__Material provided__:

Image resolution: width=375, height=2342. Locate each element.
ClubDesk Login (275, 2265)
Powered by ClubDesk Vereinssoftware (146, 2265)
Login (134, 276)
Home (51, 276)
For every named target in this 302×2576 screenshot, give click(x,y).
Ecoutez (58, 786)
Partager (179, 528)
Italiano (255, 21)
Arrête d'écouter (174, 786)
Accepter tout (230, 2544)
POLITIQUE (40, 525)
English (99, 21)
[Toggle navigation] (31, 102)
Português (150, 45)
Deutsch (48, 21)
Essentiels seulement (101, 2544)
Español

__Task__:
The entire listing must be repeated without a single change.

__Result of the task__:
Image resolution: width=375, height=2342. Locate each element.
ClubDesk Login (275, 2265)
Powered by ClubDesk Vereinssoftware (146, 2265)
Login (134, 276)
Home (51, 276)
For every named target in this 302×2576 screenshot, give click(x,y).
Ecoutez (58, 786)
Partager (179, 528)
Italiano (255, 21)
Arrête d'écouter (174, 786)
Accepter tout (230, 2544)
POLITIQUE (40, 525)
English (99, 21)
[Toggle navigation] (31, 102)
Português (150, 45)
Deutsch (48, 21)
Essentiels seulement (101, 2544)
Español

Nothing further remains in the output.